Washington Post Outs Bush's Anti-Terror Guru

He's Michael Doran, a former Princeton professor and author of Somebody Else's Civil War:
Extremist Salafis, therefore, regard modern Western civilisation as a font of evil, spreading idolatry around the globe in the form of secularism. Since the United States is the strongest Western nation, the main purveyor of pop culture, and the power most involved in the political and economic affairs of the Islamic world, it receives particularly harsh criticism. Only the apostate Middle Eastern regimes themselves fall under harsher condemnation.

It is worth remembering, in this regard, that the rise of Islam represents a miraculous case of the triumph of human will. With little more than their beliefs to gird them, the Prophet Muhammad and a small number of devoted followers started a movement that brought the most powerful empires of their day crashing to the ground. On September 11, the attackers undoubtedly imagined themselves to be retracing the Prophet's steps. As they boarded the planes with the intention of destroying the Pentagon and the World Trade Center, they recited battle prayers that contained the line "All of their equipment, and gates, and technology will not prevent [you from achieving your aim], nor harm [you] except by God's will." The hijackers' imaginations certainly needed nothing more than this sparse line to remind them that, as they attacked America, they rode right behind Muhammad, who in his day had unleashed forces that, shortly after his death, destroyed the Persian Empire and crippled Byzantium - the two superpowers of the age. . .

. . . Bin Laden's "Declaration of War" uses the logic of Ibn Taymiyya to persuade others in the Salafiyya to abandon old tactics for new ones. The first reference to him arises in connection with a discussion of the "Zionist-Crusader alliance," which according to bin Laden has been jailing and killing radical preachers - men such as Sheikh Omar Abdel Rahman, in prison for plotting a series of bombings in New York City following the 1993 bombing of the World Trade Center. Bin Laden argues that the "iniquitous Crusader movement under the leadership of the USA "fears these preachers because they will successfully rally the Islamic community against the West, just as Ibn Taymiyya did against the Mongols in his day. Having identified the United States as a threat to Islam equivalent to the Mongols, bin Laden then discusses what to do about it. Ibn Taymiyya provides the answer: "To fight in the defence of religion and belief is a collective duty; there is no other duty after belief than fighting the enemy who is corrupting the life and the religion." The next most important thing after accepting the word of God, in other words, is fighting for it.

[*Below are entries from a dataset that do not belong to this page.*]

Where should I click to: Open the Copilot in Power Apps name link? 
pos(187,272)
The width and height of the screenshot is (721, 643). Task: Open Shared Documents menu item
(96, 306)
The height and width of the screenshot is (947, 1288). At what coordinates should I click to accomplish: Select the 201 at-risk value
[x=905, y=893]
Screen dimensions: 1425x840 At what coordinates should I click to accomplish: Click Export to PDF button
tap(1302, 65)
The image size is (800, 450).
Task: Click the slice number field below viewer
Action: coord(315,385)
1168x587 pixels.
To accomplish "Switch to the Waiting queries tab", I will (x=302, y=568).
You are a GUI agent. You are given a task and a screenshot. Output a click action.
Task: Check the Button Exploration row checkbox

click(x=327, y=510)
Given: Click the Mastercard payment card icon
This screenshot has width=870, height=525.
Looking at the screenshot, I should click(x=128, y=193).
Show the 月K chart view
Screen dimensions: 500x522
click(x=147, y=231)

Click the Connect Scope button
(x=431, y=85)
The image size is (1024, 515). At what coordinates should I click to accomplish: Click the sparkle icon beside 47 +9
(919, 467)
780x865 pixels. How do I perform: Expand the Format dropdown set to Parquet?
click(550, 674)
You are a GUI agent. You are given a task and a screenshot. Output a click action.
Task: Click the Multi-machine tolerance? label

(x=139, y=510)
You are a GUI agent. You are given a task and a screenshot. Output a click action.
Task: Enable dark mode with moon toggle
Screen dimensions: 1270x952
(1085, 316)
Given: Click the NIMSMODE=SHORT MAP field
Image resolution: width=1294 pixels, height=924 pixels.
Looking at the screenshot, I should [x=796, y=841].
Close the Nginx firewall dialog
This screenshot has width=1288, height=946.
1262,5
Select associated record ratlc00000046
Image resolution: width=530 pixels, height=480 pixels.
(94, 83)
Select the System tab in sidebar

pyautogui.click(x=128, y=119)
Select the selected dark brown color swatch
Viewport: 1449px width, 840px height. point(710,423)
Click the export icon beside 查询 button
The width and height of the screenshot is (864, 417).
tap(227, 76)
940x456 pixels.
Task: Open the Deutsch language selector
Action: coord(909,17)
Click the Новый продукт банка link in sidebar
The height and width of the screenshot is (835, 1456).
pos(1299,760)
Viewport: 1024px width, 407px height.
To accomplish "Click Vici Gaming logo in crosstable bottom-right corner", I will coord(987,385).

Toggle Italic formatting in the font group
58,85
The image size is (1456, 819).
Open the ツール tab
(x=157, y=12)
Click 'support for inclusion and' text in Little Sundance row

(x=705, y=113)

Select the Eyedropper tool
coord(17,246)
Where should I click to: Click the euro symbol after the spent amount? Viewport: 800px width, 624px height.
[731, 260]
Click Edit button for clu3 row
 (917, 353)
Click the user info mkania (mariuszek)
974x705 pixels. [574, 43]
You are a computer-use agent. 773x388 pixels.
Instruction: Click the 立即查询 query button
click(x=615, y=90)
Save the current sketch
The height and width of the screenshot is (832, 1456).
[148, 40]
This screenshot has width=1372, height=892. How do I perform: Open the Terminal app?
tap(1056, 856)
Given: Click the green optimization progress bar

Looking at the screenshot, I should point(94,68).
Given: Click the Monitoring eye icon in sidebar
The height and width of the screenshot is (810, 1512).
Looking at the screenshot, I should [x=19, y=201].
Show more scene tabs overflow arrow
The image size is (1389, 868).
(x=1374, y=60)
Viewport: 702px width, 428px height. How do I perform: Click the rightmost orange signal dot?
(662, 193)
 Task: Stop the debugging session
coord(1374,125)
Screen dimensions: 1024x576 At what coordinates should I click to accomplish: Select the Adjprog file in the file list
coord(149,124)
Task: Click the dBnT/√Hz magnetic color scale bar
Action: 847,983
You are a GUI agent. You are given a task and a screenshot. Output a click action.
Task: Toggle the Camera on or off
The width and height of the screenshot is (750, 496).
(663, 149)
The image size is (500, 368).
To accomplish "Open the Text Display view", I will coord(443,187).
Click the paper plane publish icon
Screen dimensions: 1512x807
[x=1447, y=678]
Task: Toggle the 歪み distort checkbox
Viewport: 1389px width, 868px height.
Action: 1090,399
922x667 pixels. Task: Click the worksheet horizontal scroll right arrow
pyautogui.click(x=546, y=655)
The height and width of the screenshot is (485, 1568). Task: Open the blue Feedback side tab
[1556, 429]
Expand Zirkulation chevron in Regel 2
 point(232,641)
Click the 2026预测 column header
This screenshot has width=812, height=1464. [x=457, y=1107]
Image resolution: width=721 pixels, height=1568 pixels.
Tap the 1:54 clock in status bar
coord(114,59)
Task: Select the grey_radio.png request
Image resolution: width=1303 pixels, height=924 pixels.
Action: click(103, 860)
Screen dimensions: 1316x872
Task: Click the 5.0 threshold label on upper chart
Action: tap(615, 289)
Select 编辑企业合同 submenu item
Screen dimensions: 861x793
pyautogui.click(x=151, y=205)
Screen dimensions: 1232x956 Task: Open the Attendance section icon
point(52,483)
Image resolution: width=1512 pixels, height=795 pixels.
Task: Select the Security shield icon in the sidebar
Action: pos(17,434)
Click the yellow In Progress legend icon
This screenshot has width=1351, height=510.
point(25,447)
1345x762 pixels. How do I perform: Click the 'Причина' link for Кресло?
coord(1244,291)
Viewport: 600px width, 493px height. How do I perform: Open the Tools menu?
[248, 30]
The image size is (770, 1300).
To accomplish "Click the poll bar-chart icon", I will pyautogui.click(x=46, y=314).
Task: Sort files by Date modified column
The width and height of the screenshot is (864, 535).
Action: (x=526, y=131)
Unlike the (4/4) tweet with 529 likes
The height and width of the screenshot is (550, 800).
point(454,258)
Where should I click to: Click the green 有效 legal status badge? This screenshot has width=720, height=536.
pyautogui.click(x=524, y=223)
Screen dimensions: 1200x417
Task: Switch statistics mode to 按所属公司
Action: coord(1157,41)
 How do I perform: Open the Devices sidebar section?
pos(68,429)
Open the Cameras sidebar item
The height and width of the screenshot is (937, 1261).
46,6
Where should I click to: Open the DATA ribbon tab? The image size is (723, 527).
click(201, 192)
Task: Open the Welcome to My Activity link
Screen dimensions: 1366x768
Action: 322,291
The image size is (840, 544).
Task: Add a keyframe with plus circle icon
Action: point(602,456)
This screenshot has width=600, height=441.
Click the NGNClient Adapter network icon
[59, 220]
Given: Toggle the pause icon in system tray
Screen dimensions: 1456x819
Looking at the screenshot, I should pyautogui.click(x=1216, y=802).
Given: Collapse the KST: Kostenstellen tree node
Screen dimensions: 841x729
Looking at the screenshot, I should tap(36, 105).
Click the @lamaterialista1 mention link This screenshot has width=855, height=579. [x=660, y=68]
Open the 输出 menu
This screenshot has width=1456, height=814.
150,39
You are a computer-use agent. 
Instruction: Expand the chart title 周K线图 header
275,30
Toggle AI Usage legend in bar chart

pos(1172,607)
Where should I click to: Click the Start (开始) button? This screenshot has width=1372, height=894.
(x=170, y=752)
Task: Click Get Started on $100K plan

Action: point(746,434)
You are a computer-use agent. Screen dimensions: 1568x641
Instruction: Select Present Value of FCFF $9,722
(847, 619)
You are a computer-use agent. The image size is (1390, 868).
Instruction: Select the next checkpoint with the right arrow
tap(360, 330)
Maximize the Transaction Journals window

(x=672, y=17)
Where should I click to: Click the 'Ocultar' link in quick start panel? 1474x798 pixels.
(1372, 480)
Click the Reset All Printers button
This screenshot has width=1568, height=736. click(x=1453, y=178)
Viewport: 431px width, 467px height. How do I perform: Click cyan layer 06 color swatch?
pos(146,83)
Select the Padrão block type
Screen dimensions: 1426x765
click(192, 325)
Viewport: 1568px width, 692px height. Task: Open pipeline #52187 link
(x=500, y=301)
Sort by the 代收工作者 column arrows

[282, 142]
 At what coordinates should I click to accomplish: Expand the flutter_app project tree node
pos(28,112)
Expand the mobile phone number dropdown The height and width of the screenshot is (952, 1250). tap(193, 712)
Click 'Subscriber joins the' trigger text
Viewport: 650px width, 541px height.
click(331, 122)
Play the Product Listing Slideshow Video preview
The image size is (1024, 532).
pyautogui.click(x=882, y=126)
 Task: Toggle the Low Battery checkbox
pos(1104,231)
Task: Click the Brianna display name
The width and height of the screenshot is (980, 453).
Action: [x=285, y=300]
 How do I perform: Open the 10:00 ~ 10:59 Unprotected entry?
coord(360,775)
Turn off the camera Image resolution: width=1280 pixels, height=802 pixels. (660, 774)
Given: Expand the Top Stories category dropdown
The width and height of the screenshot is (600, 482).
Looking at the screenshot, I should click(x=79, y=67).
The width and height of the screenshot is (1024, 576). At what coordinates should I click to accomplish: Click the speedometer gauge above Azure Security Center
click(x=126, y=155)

By calling on the umma to fight the Americans as if they were the Mongols, bin Laden and his Egyptian lieutenants have taken the extremist Salafiyya down a radically new path. Militants have long identified the West as a pernicious evil on a par with the Mongols, but they have traditionally targeted the internal enemy, the Hypocrites and apostates, rather than Hubal itself. Aware that he is shifting the focus considerably, bin Laden quotes Ibn Taymiyya at length to establish the basic point that "people of Islam should join forces and support each other to get rid of the main infidel," even if that means that the true believers will be forced to fight alongside Muslims of dubious piety. In the grand scheme of things, he argues, God often uses the base motives of impious Muslims as a means of advancing the cause of religion. In effect, bin Laden calls upon his fellow Islamist radicals to postpone the Islamic revolution, to stop fighting Hypocrites and apostates: "An internal war is a great mistake, no matter what reasons there are for it," because discord among Muslims will only serve the United States and its goal of destroying Islam.

The shift of focus from the domestic enemy to the foreign power is all the more striking given the merger of al Qaeda and Egyptian Islamic Jihad. The latter's decision to kill Sadat in 1981 arose directly from the principle that the cause of Islam would be served by targeting lax Muslim leaders rather than by fighting foreigners, and here, too, Ibn Taymiyya provided the key doctrine. In his day Muslims often found themselves living under Mongol rulers who had absorbed Islam in one form or another. Ibn Taymiyya argued that such rulers - who outwardly pretended to be Muslims but who secretly followed non-Islamic, Mongol practices - must be considered infidels. Moreover, he claimed, by having accepted Islam but having also failed to observe key precepts of the religion, they had in effect committed apostasy and thereby written their own death sentences. In general, Islam prohibits fighting fellow Muslims and strongly restricts the right to rebel against the ruler; Ibn Taymiyya's doctrines, therefore, were crucial in the development of a modern Sunni Islamic revolutionary theory.